After we’d boarded the plane, the pilot announced there would be an hour’s delay. We’d missed our slot. The passengers collectively groaned. Just as we’d accepted our fate, we were moving on the runway: the pilot said we’d been given another slot for take-off. We’d soon be flying to Helsinki, the capital of Finland, and my first trip abroad since my trip to East Asia this time last year.
This was my second time in Helsinki. The first time was in the 1980s. My only memory was going to a sauna and seeing the Sibelius monument. I visited when I was interrailing around Europe. Then, I arrived by train. I stayed for two days. I found some photos of my trip then:
Our flight was three hours and Finland was two hours ahead of the UK. We landed in the afternoon. It’s always good to arrive in daylight. It helps me navigate an unknown place. At Helsinki airport, we passed through passport control quickly and headed for the train to central Helsinki. The track was deep down, and we took several escalators, flanked by huge, cavernous walls.
When we stepped onto the platform, we felt the cold. Just as spring was appearing in the UK, the Finnish winter was winding down. The temperature was about 2°C. We’d worn extra layers in anticipation.
We got our one-way ticket to the town centre from a ticket machine, which accepted contactless payments, on the platform.
Some double-decker trains passed by. Ours was a single-decker but it had, curiously, a raised level accessed via a few steps. On the plane, we had seen Finland covered in white as we got closer to Helsinki. And on the train, we could see the snow around us as we passed through the outskirts of Helsinki. It was beginning to melt in some places.
When we got to central Helsinki station, there were several exits. It wasn’t clear where the trams were. I asked a woman waiting for someone about the trams and how we paid for tickets. She told us we could pay with the HSL app, which was new to us and which I downloaded. Whilst we waited for the app to install, I learnt her parents were Indian and Finnish. She talked me through the app registration process and told us that we could use the app to buy tram, train, bus, and metro tickets. Very handy.
We learnt later that our train ticket from the airport to the central station would have been valid for the tram to our accommodation since tickets were valid for 80 minutes after purchase for the zones they covered.
The ten-minute tram ride took us close to our accommodation. As I was looking at Google Maps, someone asked us if he could help. The Finns were very friendly! He pointed out the building we were looking for was across the square. It looked grand!
After settling in, we went to the nearest supermarket. It had a broad selection and we stocked up for a few days. We dropped off the food and went to the market hall opposite our flat for dinner.
The hall was filled with restaurants, some of them shut. We picked a cosy Portuguese restaurant, where a live jazz band played gently. The restaurant was busy, and we were lucky to get a table. The server was somewhat disorganised and after some delay took our order. He returned 10 minutes later to double-check he’d taken our order correctly (he hadn’t).

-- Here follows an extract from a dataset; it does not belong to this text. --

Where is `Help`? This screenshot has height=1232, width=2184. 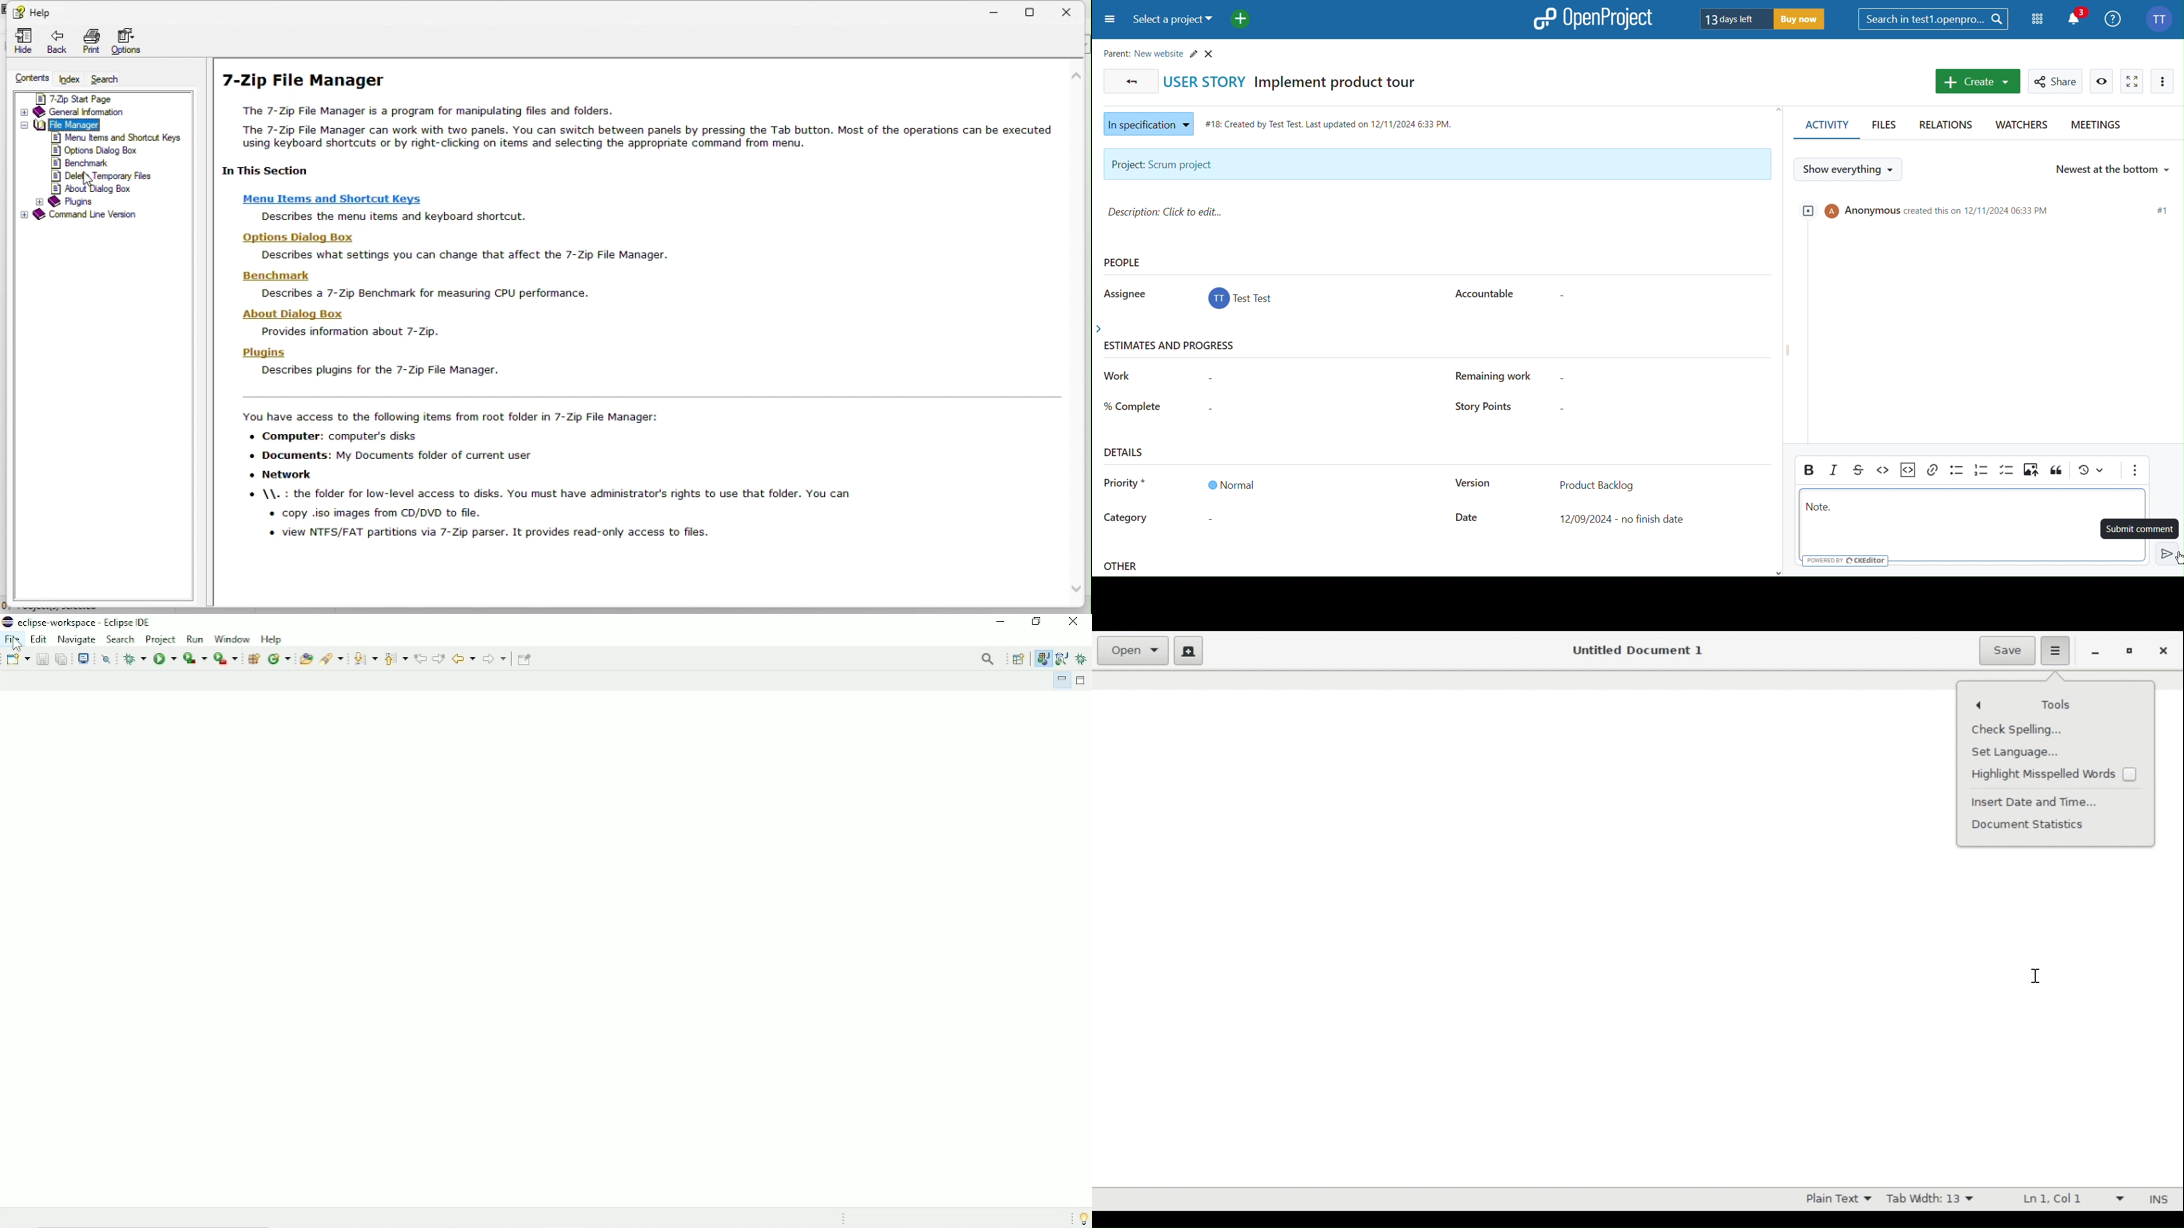 Help is located at coordinates (2114, 18).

Helene ordered salmon soup, and I picked the roasted bean stew with rice. Twenty minutes later, the chef came with our food and gave Helene a salmon salad instead! The chef checked with the server, who’d got the order wrong despite taking it twice. The other chef, who we could see in the open plan area, said she’d make a salmon soup, but Helene said it was fine: she’d have the salad. Whilst eating, the salmon soup arrived! The female chef smiled at us. Helene switched to the soup but now she had two meals in front of her. A bit later, the server asked if we wanted to take the salad away and he packed it up for us. Helene could have it for lunch the following day. They didn’t charge us for the extra meal.
We listened to the music in the convivial atmosphere. After the band finished, we spoke with the pianist and the drummer. I told the drummer that I admired how his drumming was impactful but not loud, especially since we were sitting right next to the band! The drummer told me you needed considerable skill to drum gently yet fill the room. We then spoke about the history of jazz and got on to Charlie Watts, the Rolling Stone’s drummer. I’d seen a documentary about Charlie Watts when he died and learnt that jazz had influenced his drumming style. It turned out that the drummer was a fan of his.